Various municipalities and franchising authorities alleged that the third-party FCC misinterpreted the cable law and was arbitrary and capricious under federal administrative procedure law. The city of Eugene, Oregon, also argued that the FCC incorrectly applied its mixed-use rule to a city-imposed charge on broadband service provided by a cable operator.
The Sixth Circuit Decision
The Sixth Circuit panel dismissed nearly all of the petitioners’ challenges and asserted that “non-monetary cable-related abuses (including I-Net abuses) that the law simply allows a franchise authority to impose are charges. deductible under Section 542 (g) and therefore count towards the five percent cap. The Court ruled that the FCC had “fully explained the legal bases of this interpretation” and that the applicants’ arguments were “without foundation” and “without foundation”.
The Court further rejected the applicants’ invocation of a “trust interest” in in-kind contributions. The Sixth Circuit panel explained that as early as 2007, when the FCC issued its second order, the Commission put forward much of the same interpretation of franchise fees (with respect to non-monetary cable abuses), so than “[f]fourteen years later, no one can claim an unfair surprise. “The Court therefore clarified that the 5% ceiling of the cable law” is a ceiling below which franchisors must “consider” the usefulness of each cost that they choose to impose on cable operators and ( by post) subscribers. “
The Sixth Circuit, however, observed that the petitioners “have a point” regarding the standard that non-monetary cable abuses should be assigned a monetary value for the purpose of counting them in the 5% cap on cable charges. franchise. In the third order, the FCC said these abuses were to be assigned their “market value” for the purposes of the 5% cap, which the Commission said was easily verifiable using the cable operators’ rate cards. . The FCC had estimated that, without these abuses, LFAs would have no choice but to pay market rate for the services they need from a cable operator or other provider.

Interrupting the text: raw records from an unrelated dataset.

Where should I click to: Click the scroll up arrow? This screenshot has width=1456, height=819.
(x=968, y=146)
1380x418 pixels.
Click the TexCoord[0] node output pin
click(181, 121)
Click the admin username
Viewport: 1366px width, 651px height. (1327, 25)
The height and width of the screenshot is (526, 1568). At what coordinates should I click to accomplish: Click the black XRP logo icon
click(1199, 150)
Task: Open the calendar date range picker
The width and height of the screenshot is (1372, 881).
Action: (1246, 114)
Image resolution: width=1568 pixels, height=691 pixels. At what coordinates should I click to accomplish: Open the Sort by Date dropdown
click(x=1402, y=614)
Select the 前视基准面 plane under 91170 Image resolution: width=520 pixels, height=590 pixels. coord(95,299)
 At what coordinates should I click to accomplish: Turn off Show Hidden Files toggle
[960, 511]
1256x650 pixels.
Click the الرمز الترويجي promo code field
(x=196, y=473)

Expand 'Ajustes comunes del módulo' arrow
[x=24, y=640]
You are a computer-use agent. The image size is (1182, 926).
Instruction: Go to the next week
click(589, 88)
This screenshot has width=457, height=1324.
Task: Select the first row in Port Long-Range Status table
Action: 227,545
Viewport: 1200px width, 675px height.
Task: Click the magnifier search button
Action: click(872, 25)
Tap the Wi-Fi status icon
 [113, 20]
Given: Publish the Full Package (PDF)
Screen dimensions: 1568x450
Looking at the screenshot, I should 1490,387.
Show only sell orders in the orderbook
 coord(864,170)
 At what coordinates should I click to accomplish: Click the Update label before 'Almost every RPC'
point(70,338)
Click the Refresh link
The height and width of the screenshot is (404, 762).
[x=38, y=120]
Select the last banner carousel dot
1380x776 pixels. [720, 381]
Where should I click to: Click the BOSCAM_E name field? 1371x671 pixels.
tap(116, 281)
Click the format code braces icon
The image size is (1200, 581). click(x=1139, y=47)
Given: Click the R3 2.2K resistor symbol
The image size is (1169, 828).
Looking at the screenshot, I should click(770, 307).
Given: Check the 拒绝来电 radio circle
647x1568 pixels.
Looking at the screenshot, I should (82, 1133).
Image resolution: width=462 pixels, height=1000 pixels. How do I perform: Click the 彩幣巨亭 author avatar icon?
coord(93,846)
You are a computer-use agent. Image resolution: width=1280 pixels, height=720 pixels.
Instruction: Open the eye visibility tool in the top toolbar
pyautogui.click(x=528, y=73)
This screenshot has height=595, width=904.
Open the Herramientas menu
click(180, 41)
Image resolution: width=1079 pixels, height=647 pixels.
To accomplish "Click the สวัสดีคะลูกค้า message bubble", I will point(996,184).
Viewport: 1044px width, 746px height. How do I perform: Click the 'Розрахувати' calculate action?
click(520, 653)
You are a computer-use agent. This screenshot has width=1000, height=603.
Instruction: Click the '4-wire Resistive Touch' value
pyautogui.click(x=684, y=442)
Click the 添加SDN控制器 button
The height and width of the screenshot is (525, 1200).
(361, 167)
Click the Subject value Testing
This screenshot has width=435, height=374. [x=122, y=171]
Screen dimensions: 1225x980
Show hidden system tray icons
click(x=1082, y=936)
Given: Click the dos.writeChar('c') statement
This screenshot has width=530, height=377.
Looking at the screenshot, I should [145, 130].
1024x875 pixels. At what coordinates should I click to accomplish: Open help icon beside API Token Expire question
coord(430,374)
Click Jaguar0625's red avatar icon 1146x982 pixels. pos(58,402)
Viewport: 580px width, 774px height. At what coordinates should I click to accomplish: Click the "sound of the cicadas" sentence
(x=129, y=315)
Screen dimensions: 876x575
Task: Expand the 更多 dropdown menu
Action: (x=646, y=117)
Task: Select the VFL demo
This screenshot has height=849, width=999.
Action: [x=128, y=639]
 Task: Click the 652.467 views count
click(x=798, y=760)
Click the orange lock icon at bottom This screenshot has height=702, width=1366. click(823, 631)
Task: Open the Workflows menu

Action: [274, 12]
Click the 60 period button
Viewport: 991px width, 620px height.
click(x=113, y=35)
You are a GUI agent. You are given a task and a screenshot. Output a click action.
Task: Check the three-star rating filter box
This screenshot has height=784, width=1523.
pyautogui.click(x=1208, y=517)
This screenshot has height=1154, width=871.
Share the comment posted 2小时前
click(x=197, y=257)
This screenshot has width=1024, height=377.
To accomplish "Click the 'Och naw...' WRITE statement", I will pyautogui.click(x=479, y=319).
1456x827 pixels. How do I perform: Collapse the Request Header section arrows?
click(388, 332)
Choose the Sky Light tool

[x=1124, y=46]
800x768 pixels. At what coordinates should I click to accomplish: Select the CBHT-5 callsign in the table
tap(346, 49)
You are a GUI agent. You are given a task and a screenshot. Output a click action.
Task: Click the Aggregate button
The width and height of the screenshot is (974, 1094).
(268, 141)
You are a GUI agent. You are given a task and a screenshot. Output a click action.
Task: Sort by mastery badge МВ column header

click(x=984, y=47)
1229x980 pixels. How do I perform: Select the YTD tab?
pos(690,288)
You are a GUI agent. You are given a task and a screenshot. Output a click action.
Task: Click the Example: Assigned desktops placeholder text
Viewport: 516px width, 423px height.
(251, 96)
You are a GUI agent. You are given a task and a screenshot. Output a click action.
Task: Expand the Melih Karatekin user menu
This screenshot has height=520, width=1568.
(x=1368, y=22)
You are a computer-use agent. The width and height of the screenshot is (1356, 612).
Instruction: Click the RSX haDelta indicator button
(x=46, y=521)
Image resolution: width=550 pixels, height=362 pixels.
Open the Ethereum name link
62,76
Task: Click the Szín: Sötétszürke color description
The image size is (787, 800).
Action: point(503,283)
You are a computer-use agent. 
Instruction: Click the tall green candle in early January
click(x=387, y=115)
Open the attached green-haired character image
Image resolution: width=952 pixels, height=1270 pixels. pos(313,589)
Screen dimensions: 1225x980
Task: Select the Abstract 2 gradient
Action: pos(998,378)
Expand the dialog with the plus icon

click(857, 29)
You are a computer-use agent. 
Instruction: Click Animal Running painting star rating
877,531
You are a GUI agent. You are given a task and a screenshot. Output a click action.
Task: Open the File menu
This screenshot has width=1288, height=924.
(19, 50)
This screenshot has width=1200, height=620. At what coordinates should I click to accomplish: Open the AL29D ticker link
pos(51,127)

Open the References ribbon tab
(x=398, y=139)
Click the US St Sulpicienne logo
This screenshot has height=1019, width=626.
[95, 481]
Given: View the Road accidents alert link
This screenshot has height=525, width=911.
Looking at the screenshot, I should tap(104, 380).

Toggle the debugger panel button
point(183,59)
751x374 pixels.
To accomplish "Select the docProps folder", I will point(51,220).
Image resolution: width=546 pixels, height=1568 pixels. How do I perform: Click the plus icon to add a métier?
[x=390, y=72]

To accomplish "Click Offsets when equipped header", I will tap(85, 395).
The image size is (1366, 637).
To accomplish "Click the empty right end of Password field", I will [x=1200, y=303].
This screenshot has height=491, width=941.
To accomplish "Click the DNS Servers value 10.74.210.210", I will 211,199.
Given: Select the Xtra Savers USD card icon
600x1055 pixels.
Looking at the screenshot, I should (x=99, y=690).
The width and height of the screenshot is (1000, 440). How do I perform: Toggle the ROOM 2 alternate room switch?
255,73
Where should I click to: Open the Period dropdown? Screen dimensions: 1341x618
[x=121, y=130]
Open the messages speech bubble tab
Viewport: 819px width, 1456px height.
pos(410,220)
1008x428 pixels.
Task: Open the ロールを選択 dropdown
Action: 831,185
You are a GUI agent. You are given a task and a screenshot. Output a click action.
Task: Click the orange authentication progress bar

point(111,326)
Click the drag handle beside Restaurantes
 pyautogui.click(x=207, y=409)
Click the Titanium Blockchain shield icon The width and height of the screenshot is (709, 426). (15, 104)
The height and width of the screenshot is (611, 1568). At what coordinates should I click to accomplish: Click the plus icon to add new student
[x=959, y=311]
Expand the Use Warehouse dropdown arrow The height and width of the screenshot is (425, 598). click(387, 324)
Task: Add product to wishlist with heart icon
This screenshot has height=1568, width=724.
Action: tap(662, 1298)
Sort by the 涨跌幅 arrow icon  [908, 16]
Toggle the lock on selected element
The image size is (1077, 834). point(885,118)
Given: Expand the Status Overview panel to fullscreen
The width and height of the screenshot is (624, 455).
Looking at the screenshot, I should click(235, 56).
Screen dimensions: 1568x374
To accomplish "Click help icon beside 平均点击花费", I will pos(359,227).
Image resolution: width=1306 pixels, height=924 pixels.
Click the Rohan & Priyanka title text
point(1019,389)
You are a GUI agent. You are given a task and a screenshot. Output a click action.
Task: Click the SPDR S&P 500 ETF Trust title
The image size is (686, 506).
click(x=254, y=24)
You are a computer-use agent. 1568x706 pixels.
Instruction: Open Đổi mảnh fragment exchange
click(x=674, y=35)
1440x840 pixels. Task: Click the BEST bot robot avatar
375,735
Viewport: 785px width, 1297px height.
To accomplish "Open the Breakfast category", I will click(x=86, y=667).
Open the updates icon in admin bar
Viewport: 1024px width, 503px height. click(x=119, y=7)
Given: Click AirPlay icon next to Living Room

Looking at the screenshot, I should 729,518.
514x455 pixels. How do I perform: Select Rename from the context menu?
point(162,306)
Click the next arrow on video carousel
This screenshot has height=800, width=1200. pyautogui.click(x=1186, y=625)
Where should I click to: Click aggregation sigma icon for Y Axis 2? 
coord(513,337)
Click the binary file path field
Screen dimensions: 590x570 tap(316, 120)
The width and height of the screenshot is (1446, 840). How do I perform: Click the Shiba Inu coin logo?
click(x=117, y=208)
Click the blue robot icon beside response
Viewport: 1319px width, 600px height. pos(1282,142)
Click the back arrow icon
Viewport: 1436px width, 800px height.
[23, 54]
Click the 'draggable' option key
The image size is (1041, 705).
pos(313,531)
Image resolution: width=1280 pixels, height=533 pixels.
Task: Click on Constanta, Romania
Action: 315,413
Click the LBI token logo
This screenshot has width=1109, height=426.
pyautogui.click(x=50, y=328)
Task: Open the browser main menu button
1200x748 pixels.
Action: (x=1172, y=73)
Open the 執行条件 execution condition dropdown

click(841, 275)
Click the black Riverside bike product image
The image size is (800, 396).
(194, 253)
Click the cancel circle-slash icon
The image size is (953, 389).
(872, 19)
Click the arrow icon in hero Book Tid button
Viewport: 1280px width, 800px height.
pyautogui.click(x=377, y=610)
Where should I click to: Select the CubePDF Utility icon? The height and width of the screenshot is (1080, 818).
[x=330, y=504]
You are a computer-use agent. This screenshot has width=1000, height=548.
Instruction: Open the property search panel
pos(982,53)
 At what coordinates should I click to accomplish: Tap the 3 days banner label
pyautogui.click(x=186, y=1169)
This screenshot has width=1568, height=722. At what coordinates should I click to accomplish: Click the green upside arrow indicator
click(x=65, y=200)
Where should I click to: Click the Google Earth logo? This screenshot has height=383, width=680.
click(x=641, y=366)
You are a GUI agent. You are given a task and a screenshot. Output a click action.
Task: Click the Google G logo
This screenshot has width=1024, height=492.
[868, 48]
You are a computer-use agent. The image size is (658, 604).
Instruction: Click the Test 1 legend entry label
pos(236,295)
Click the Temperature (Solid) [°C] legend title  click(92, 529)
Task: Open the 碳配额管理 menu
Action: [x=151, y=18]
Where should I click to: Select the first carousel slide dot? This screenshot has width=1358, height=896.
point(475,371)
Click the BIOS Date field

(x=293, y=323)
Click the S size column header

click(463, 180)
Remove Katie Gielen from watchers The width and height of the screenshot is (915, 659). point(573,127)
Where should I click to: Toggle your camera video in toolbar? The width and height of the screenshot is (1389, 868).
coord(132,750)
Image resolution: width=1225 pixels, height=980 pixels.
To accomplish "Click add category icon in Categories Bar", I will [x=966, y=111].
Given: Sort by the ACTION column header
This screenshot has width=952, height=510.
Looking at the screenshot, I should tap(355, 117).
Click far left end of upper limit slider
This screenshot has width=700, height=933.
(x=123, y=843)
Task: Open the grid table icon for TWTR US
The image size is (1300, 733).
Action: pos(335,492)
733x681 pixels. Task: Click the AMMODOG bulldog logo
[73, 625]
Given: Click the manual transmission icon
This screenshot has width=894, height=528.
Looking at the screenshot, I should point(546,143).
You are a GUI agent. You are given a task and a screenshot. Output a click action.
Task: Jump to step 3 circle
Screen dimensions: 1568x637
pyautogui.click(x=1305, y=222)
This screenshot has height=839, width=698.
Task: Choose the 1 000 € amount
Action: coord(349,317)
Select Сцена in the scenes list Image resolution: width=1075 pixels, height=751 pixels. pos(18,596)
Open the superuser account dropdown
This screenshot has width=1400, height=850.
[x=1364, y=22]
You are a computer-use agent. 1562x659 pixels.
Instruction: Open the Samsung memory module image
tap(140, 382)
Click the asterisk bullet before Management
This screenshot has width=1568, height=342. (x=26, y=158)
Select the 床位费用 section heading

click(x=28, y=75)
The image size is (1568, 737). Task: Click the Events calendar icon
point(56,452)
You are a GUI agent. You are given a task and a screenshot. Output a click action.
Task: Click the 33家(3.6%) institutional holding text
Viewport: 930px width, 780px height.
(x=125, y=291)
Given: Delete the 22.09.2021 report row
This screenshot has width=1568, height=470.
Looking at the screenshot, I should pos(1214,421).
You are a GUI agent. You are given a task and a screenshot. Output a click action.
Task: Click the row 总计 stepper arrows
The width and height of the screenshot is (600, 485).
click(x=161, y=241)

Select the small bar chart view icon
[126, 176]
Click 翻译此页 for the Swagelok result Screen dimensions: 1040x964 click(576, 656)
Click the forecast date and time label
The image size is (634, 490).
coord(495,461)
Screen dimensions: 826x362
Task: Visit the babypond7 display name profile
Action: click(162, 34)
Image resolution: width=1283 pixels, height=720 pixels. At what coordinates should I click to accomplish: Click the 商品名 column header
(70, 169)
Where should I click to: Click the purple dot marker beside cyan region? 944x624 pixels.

But the Sixth Circuit found that the FCC had “its mixed payers” because cable operators – not LFAs – “pay” franchise fees. The Court ruled that the “replacement cost of an LFA is therefore irrelevant. And a cable operator does not” pay “for the hypothetical profit it would have made if it had sold its services to a paying customer” . Because the Cable Act “provides no reason to treat cash and non-cash abuses differently,” the court ruled that cable-related abuses in cash “should be given equal value to the marginal cost of cable. -operator to provide them ”.
Regarding the FCC’s “mixed-use rule”, the Sixth Circuit estimated that Eugene’s 7% broadband service charge was do not a franchise fee subject to the 5% cap, as it was not imposed on the basis of the provision of the cable service by an operator. But the court ruled that the charges were inconsistent with, and therefore preempted by, 47 USC § 544 (b) (1), which precludes LFAs from establishing requirements for information services. as a condition to get a franchise. The Court ruled that Eugene “circumvented this limitation by imposing the same
[broadband] of a cable company by means of the police power of the City.
LFA petitioners will likely come to in bench review of parts of the panel ruling. If they do, the motion would be due by July 12, 2021. If the Court dismisses a request for a rehearing, the parties would then have 90 days from the dismissal of the motion to request a review before the Supreme Court of Justice. United States.